1. A method for selecting an interface clock rate for a variable-rate serial interface, comprising the steps of:
- identifying two or more communication rates for communication of data across the interface;
  
  calculating an approximate common multiple of the two or more communication rates; and
  
  selecting the approximate common multiple as the interface clock rate.
- View Dependent Claims (2, 3, 4, 5, 6, 7, 8, 9, 10, 11)
- - 2. The method of claim 1, wherein the two or more communication rates are symbol rates selected from the group consisting of 2400, 2743, 2800, 3000, 3200, and 3429.
  - 3. The method of claim 1, wherein the two or more communication rates are sample rates selected from the group consisting of 7200, 8000, 8229, 8400, 9000, 9660, 10287, and 11025 samples per second.
  - 4. The method of claim 1, where the two or more communication rates are sigma-delta rates selected from the group consisting of 1.843, 2.048, 2.107, 2.150, 2.204, 2.458, 2.634, and 2.822 MHz.
  - 5. The method of claim 1, wherein the approximate greatest common denominator of the two or more communication rates is one of about 33.3 MHz and about 36 MHz.
  - 6. The method of claim 1, further comprising the steps of:
    - defining a plurality of frames, each frame corresponding to at least one of the two or more communication rates and having a frame length.
  - 7. The method of claim 6, wherein the frame length for each of the plurality of frames is obtained by dividing the approximate common multiple of the two or more communication rates by the respective communication rate.
  - 8. The method of claim 7, wherein the frame length for each of the plurality of frames is one of (i) between about 12 and about 18 clock cycles and (ii) between about 13 and about 20 clock cycles.
  - 9. The method of claim 6, further including the step of adjusting the interface clock rate for each of the two or more communication rates to the rate obtained by multiplying each communication rate by its corresponding frame length, thereby yielding two or more customized interface clock rates that correspond respectively to the two or more communication rates.
  - 10. The method of claim 9, wherein the two or more customized interface clock rates are within one of (i) the range of about 32 MHz to about 35 MHz and (ii) the range of about 35 MHz to about 37 Mhz.
  - 11. The method of claim 10, wherein the two or more customized interface clock rates are selected from one of (i) the group consisting of 33.1776, 32.7680, 33.7056, 32.2560, 34.4064, 34.2355, and 33.8688 MHz and (ii) the group consisting of 36.864, 36.864, 35.813, 36.557, 36.864, 36.864, 36.869 and 36.691 MHz.
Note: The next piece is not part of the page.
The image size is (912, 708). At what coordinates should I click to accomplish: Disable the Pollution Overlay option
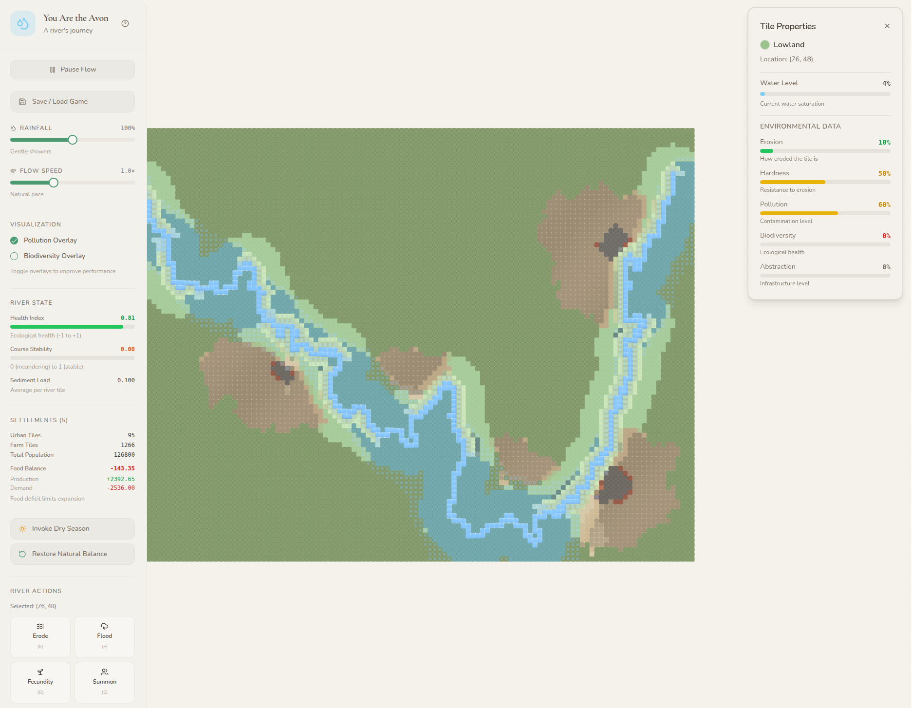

12. A method for communicating data at multiple communication rates over a serial interface having an approximately fixed interface clock rate, comprising the steps of:
- receiving a first rate select signal indicating a first communication rate;
  
  transmitting over the serial interface a first frame including a first datum and a first quantity of padding bits corresponding to the first communication rate, at the approximately fixed interface clock rate;
  
  receiving a second rate select signal indicating a second communication rate;
  
  transmitting over the serial interface a second frame including a second datum and a second quantity of padding bits corresponding to the second communication rate, at the approximately fixed interface clock rate;
  
  whereby the first datum is communicated at a rate corresponding to the first communication rate and the second datum is communicated at a rate corresponding to the second communication rate.
- View Dependent Claims (13, 14, 15, 16, 17, 18, 19, 20, 21, 22)
- - 13. The interface circuit of claim 12, wherein each of the first and second communication rates is a symbol rate selected from the group consisting of 2400, 2743, 2800, 3000, 3200, and 3429.
  - 14. The interface circuit of claim 12, wherein each of the first and second communication rates is a sample rate selected from the group consisting of 7200, 8000, 8229, 8400, 9000, 9660, 10287, and 11025 samples per second.
  - 15. The interface circuit of claim 12, wherein each of the first and second communication rates are sigma-delta rates selected from the group consisting of 1.843, 2.048, 2.107, 2.150, 2.204, 2.458, 2.634, and 2.822 MHz.
  - 16. The method of claim 12, wherein the approximately fixed interface clock rate is an approximate common multiple of the first and second communication rates.
  - 17. The method of claim 12, further comprising the steps of adjusting the approximately fixed interface clock rate based on the first communication rate, before transmitting the first frame;
    - and adjusting the approximately fixed interface clock rate based on the second communication rate, before transmitting the second frame.
  - 18. The method of claim 17, wherein the approximately fixed interface clock rate is adjustable within one of (i) the range from about 32 MHz to about 35 MHz, and (ii) the range from about 35 MHz to about 37 MHz.
  - 19. The method of claim 17, wherein the approximately fixed interface clock rate is selected from one of (i) the group consisting of 33.1776, 32.7680, 33.7056, 32.2560, 34.4064, 34.2355, and 33.8688 MHz and (ii) the group consisting of 36.864, 36.864, 35.813, 36.557, 36.864, 36.864, 36.869 and 36.691 MHz.
  - 20. The method of claim 12, wherein the first and second frames further include a framing sequence.
  - 21. The method of claim 20, wherein the first and second datum are Manchester encoded and wherein the framing sequence is three consecutive bits of same value during three consecutive clock cycles at the approximately fixed interface clock rate.
  - 22. The method of claim 12, wherein each of the first quantity of padding bits and the second quantity of padding bits is one of (i) an integer number between 0 and 6, and (ii) and integer number between about 0 and 7.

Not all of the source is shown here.